### TESTO SCELTO
Questo padre corre incontro al figlio: secondo la mentalità semitica, un simile gesto era a dir poco scandaloso, perché il padre doveva avere sempre un portamento solenne, ieratico. Era il figlio che doveva presentarsi e prostrarsi davanti a lui. Non sarebbe stato concepibile il contrario: che il padre si movesse verso il figlio, anzi, come qui è detto, corresse incontro al figlio e gli gettasse le braccia al collo. La parabola ci pone dinanzi a un padre che non ha paura di perdere la propria dignità, che anzi sembra metterla in pericolo. L'autorità del pa­dre non sta nella distanza che egli mantiene, ma nell'amore irradiante che esprime. Si potrebbe de­finire questa quarta caratteristica come il coraggio dell'amore di Dio: è il coraggio di infrangere le si­curezze apparenti, per vivere l'unica sicurezza che è quella dell'amore più forte del non amore e an­dare all'altro, superando le distanze protettive che la nostra incapacità di amare troppo spesso erige intorno a noi. Molte volte dietro l'autoritarismo di alcuni comportamenti, specialmente di chi ha re­sponsabilità, si nasconde un'incapacità di amare e quindi un bisogno di difendere la propria autorità, senza saper annullare la necessità di questa difesa con la pienezza dell'amore.
La quinta caratteristica del Dio di Gesù risulta da ciò che fa il Padre quando il figlio arriva: la gio­ia. Felice come un bambino, fa festa, lo bacia, l'ab­braccia, ingiunge ai servi di portare il vestito più bello, di mettergli l'anello al dito, i calzari ai piedi e, nientedimeno, di ammazzare il vitello grasso, che è la vera ricchezza della famiglia nella civiltà agricola, pastorale, in cui si inserisce il racconto. Questo padre manifesta dunque una gioia grandis­sima. Tutto ciò che fa è l'espressione evidente del­la gioia: l'abito nuovo, i calzari, l'anello, il vitello grasso; tutto dice una festa eccezionale. È la festa che in cielo si fa per un solo peccatore che si pente e non per i novantanove giusti che non hanno biso­gno di conversione. È la gioia di Dio. Un Dio che sa essere contento, però, prima ha sofferto. Se in Dio c'è una gioia nuova, c'è anche un mistero di sofferenza che la precede e che trae le sue origini dalla compassione, dall'amore viscerale del Padre. Nel "mysterium Crucis", nell'ora dell'abbandono conturbante e del supplizio ignominioso della Cro­ce, la sofferenza di Dio raggiunge il suo culmine: il cristiano crede in un Dio che soffre perché crede in un Dio che ama. Poiché aveva sofferto, il padre non può non rallegrarsi dello shuv, del ritorno del figlio. Tutto questo conduce ad evidenziare l'ulti­ma caratteristica del Dio di Gesù, rivelata attraver­so quanto è stato fin qui detto: il mistero della sua sofferenza.
######
### ELENCO DATI
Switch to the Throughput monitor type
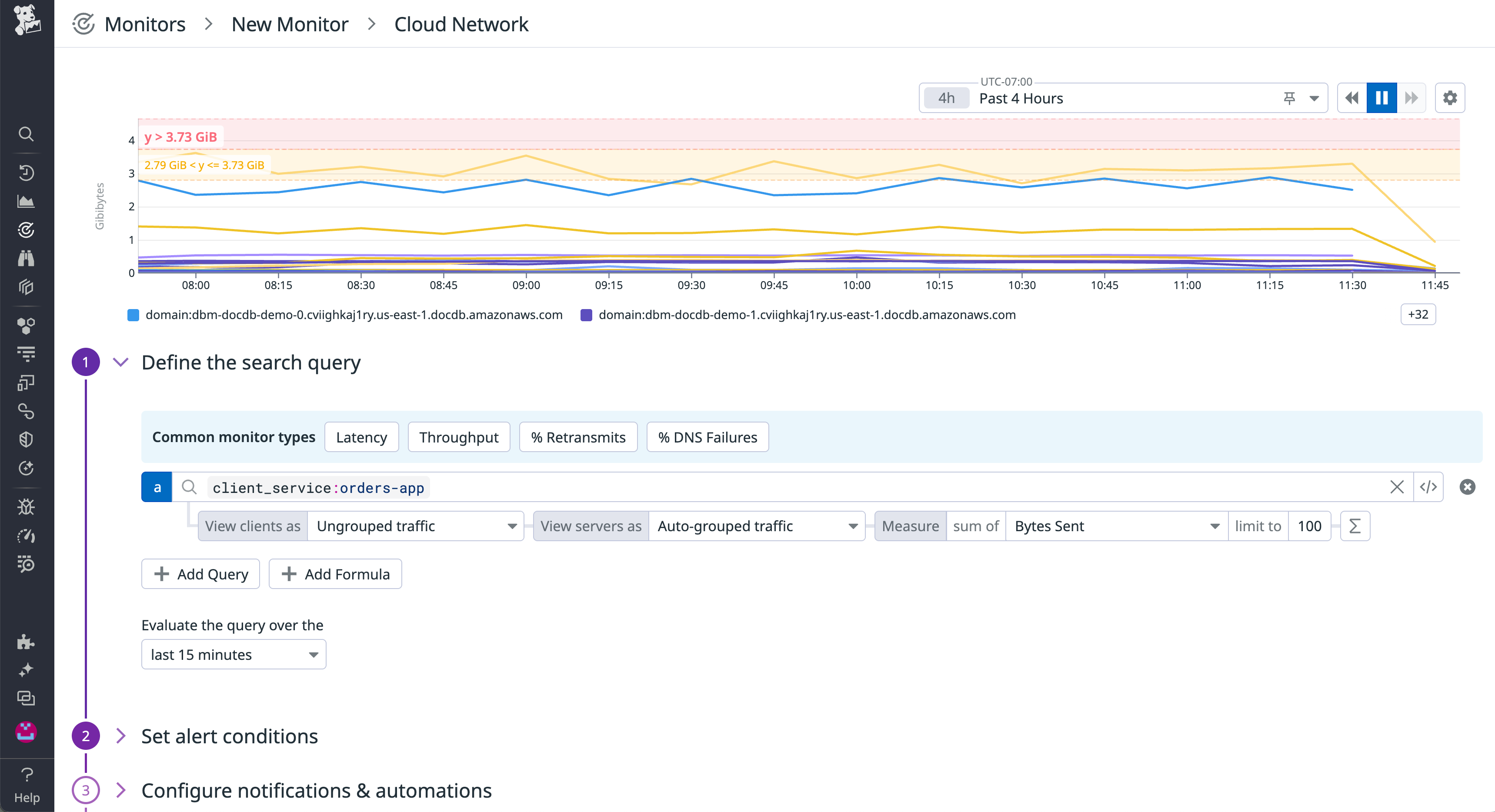The image size is (1495, 812). pos(458,437)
######
### ISTRUZIONI
Nel testo scelto, che cosa costituisce la vera ricchezza della famiglia nella civiltà agricola e pastorale del racconto?

### RISPOSTA
Il vitello grasso.